Caching of partial queries can also help substantially. For example, if many queries involve querying the max() of some per-second data grouped by minute, it is well worth caching that rather than reading the source data every time to calculate the max().

Typically the query engine can keep counts of every subquery and how frequently it's used and how many data points it involves to decide how long to cache it for. As far as I'm aware no opensource tsdb does this, despite it being a massive simple win, especially for alerting systems and dashboards that run very similar queries frequently.

I was thinking the same thing as I was reading this. I doubt you could retain 100% random access. Instead, I think you would generally create "blocks" that are compressed in a time range that is compatible with your application (ie. 1 day blocks or 1 week blocks, etc.) and then when picking date/times you take X blocks and then further refine the query after compression (example: load May 5th block --> May 5th 8:10AM - 11:13AM). At least, that is what I have done in the past in my own home grown apps. Essentially each block then starts and terminates compression - # of blocks is a trade off in compression efficiency vs. granularity.
Correct, almost all timeseries databases divide the data in shards / partitions / whatever-it’s-called, which are then split by column, which are then compressed as a single unit.

Some databases use a fixed block size (eg as you mention, “1 day”), which are simple and stateless to manage, while others dynamically “split” blocks into smaller blocks (frequently called “ranges”), or merge them back later. The latter is significantly more complex, but is a much better approach for varying workloads where you don’t know the right shard size in advance, or need to deal with the possibility of highly varying workloads, eg you have a lot of traffic on specific time of day / day of week/month/year.

> (...) how do you handle random access in these cases?
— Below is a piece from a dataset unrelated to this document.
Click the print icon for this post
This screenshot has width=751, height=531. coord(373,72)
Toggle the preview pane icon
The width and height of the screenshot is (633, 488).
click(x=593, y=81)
Given we're discussing time series, random access is something that's not required at all. There is no use case where you're looking for a single, specific data point of a time series. Time series are used to store and retrieve batches of data points in order to process and/or analize/visualize in batches. Time series queries consists mainly of "get me all the data points of a time series reported between timestamps A and B".

> There is no use case where you're looking for a single, specific data point of a time series.

I'm no expert but it seems trivial to come up with some. The article talked of storing temperature and humidity, so in relation to that:

- "What was the hottest day in the past <variable time period>" will require you to start decompressing at $now-$period. Having to start at the dawn of time is kind of a pain

- "I was so warm last night that I even woke up from it at 5am, what were the temperature and humidity then?"

- Record highs are not going to be at night, so if you want to find that, we can skip a lot of data there. Now, temperatures don't change every millisecond so it's not a lot of data even if you would have to start decompressing 50 years back, but in general, this kind of optimization is only possible if you have random access. (A better example here might be if you have petabytes of LHC data compressed this way and want to find something in it.)

Random access is not the common case but not a bad feature to have, either. The comment kind of acknowledges this by mentioning batches, but starts by dismissing the problem

The commenter you're responding to isn't saying that it's literally impossible to retrieve a single point without doing a full scan of the data, but rather that it's not the top priority of these data structures to support queries for individual points.

The GP comment even says:

> Time series queries consists mainly of "get me all the data points of a time series reported between timestamps A and B"

which seems exactly like what you mentioned with "$now-$period".

These kinds of data structures, often found in OLAP databases, assume that point queries will be less common, and they accept a bit higher latencies for those queries. But those latencies are still fairly small.

> "What was the hottest day in the past <variable time period>" will require you to start decompressing at $now-$period.

Your example relies on a query to retrieve all data points between timestamp A (X days from now) and B (now).

> - "I was so warm last night that I even woke up from it at 5am, what were the temperature and humidity then?"

What's your definition of then?

In time series, it's typically a statistic calculated from all data points within a time window. It might be max, it might be a percentile, it might be a summary statistics of some kind.